O ministro disse também que a Constituição Federal não privilegia o sigilo, “nem permite que este se transforme em ‘praxis’ governamental”. Para o ministro, o sigilo é exceção e quando decretado “não tem o condão de suprimir ou de comprometer a eficácia de direitos e garantias fundamentais que assistem a qualquer pessoa sob investigação ou persecução penal do Estado, independentemente da natureza e da gravidade do delito supostamente praticado”.

Quanto à prerrogativa do advogado de ter acesso ao processo, independentemente da fase que ele esteja, Celso de Mello escreveu que o Estatuto da Advocacia garante o direito de exame dos autos para que se possibilite a prática de direitos básicos, como o da ampla defesa.

“É absolutamente inaceitável, considerada a própria declaração constitucional de direitos, que a pessoa sob persecução penal (em juízo ou fora dele) mostrar-se-ia destituída de direitos e garantias. Esta Suprema Corte jamais poderia legitimar tal entendimento, pois a razão de ser do sistema de liberdades públicas vincula-se, em sua vocação protetiva, a amparar o cidadão contra eventuais excessos, abusos ou arbitrariedades emanados do aparelho estatal”, disse.
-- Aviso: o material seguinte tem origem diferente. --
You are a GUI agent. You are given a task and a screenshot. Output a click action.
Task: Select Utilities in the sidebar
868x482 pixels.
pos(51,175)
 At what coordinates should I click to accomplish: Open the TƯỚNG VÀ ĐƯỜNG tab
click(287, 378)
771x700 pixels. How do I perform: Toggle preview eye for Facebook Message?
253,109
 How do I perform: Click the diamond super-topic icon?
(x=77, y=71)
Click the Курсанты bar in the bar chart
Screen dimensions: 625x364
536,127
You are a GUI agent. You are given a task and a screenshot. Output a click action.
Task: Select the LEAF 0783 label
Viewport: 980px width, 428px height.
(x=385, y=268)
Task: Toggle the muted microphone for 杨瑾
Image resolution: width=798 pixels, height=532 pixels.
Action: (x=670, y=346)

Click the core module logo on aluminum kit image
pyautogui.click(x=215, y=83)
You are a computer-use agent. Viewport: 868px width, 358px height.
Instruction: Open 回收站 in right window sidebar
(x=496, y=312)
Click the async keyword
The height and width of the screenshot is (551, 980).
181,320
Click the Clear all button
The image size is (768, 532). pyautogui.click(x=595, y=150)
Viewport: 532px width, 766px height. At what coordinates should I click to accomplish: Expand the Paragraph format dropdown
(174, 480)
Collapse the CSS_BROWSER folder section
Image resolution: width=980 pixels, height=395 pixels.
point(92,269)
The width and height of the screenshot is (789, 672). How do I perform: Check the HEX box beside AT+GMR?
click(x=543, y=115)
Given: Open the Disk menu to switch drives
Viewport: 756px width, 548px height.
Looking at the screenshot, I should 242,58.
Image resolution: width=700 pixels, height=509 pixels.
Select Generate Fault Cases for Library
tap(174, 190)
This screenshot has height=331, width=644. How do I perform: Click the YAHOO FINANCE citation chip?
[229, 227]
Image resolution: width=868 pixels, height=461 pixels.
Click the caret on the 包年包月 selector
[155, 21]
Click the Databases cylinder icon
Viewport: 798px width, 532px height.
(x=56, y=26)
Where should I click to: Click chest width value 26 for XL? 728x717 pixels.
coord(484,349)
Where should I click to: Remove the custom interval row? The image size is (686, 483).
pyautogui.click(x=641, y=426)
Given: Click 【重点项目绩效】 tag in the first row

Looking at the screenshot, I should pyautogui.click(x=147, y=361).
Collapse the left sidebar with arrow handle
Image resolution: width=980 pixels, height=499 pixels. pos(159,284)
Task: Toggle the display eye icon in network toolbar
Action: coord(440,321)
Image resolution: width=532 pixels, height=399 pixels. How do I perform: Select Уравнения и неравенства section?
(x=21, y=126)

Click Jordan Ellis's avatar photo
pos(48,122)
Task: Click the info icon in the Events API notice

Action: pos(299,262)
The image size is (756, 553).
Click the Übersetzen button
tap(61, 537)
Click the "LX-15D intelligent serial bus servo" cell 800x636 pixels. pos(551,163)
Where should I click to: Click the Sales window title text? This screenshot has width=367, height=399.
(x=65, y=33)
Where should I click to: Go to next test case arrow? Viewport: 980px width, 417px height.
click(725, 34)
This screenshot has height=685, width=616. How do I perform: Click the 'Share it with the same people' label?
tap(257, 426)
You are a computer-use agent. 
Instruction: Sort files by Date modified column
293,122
De acordo com o ministro, a jurisprudência do Supremo Tribunal Federal ensina que “o exercício do poder não autoriza a prática do arbítrio” e mesmo quando o procedimento penal ainda está na fase de investigação policial “há direitos titularizados pelo indiciado, que simplesmente não podem ser ignorados pelo Estado”.

Para Celso de Mello, permitir o acesso do advogado aos autos do inquérito ou do processo penal, além de se cumprir o que determina a lei, garante o sucesso da ação, que não será arquivada por irregularidades. “O direito de defesa tem de ser compreendido como prerrogativa indisponível assegurada pela Constituição da República. (…) Para que não se comprometa o sucesso das providências investigatórias, advogado tem o direito de conhecer as informações contidas no inquérito”.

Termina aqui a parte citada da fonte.